Each of the main soil types is utilised by a range of carnivorous plants; a few examples are now given. The coherent lateritic duricrust is home to such species as D. barbigera, D. miniata, D. stolonifera ssp. porrecta. Pisolitic laterite soil supports D. hyperostigma, D. erythrorhiza ssp magna, D. erythrorhiza ssp squamosa, D. erythrorhiza ssp “Roleystone Red”, D. stolonifera ssp porrecta. Thin quartz sand over coherent laterite supports the northern population of Byblis gigantea. : Drosera macrophylla is a great coloniser of exposed saprolite. Clefts in fresh exposed granite and gneiss are home to D. macranthassp macrantha, D. menziesii ssp menziesii, Utricularia menziesii and D. browniana. Accumulations of rock fragments supports D. microphila (around Esperance), D. scorpiodes and D. macrantha ssp macrantha. Deep quartz sand is the preferred soil ofD. zonaria, D. erythrorhiza ssp erythrorhiza, D. stolonifera ssp humilis D. enneaba andD. paleacea ssp paleacea. Seasonally wet peaty sand is the preferred habitat for D. rosulata, D. helodes, D. nitidula ssp nitidula and the southern population of Byblis gigantea. Permanently to seasonally wet peat is the preferred medium for Cephalotus follicularis, Utricularia volubilis, D. hamiltonii, D. binata, D. pulchella, D. gigantea, D. stolonifera ssp monticola and D. neesii ssp neesii. This list is incomplete and many of the native carnivorous plant species grow in several different soil combinations.

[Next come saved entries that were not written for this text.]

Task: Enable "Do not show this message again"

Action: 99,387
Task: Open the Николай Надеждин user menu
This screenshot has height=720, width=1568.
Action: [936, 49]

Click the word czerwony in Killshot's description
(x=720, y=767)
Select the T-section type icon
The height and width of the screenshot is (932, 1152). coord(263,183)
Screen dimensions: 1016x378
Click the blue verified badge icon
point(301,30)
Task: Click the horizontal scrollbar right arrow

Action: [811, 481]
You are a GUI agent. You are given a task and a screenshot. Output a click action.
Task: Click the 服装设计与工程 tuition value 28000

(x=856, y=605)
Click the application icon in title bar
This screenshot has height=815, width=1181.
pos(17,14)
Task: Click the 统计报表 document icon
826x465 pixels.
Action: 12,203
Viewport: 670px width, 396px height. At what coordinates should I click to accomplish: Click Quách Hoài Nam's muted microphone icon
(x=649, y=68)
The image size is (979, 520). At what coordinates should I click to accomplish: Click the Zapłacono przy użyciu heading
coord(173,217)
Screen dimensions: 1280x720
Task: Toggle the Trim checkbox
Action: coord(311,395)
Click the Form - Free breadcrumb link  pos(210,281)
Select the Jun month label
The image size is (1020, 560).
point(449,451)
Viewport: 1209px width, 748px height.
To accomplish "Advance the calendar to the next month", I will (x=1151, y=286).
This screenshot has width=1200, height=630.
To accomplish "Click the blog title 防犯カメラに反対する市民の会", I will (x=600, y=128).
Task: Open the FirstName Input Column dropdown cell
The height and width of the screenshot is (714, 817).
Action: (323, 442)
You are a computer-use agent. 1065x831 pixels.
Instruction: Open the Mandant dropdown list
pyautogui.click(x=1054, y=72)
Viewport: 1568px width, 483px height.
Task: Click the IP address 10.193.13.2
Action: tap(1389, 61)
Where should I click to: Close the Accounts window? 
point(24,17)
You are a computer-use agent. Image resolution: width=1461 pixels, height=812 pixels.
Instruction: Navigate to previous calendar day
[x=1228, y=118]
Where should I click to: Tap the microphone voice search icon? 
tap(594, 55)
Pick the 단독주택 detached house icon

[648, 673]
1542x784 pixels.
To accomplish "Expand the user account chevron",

The five soil components: lateritic duricrust, clay, rock fragments, quartz sand and organic matter within southwestern Western Australia have formed together under differing conditions, some of which are no longer active. They now occur as a complex mosaic, with highly variable physical conditions, but similar low nutrient status, which supports an incredible diversity of plants which exist in co-dominance. This also applies to the native carnivorous plant flora. It is hoped that this outline will assist in knowledge of the position of these plants in the wild and in their successful cultivation.
White, M. E. 1994. After the Greening: the Browning of Australia. Kangaroo Press, Sydney.
Figure 1: Active Tertiary laterite weathering profile over granite. Strong chemical leaching, from oxygenated ground water dissolves the majority of rock-forming minerals as it passes through a layer of decaying rock. Clay-rich saprolite is left behind. Insoluble iron oxide-rich duricrust forms an insoluble chemical lag (shown by diagonal lines and circles), and may also be precipitated in accumulated sediment when the ground water reach the sediment. Arrows indicate the general movement of ground water. At depth, fresh rock occurs (indicated by crosses).
Figure 2: After a change in climate, physical weathering dominated over nominal chemical changes. Laterite weathering ceases, and its profile is dissected. this leads to highly diverse soil profile changes where fresh rock, duricrust, saprolite and saprock and variable exposed and covered by a mixture of their own fragmented residue. In addition, wind and water-sorted quartz sand (stippled) and peat accumulations (shown in black) may locally occur. Carnivorous plants have evolved to fill niches in almost all of these soil types.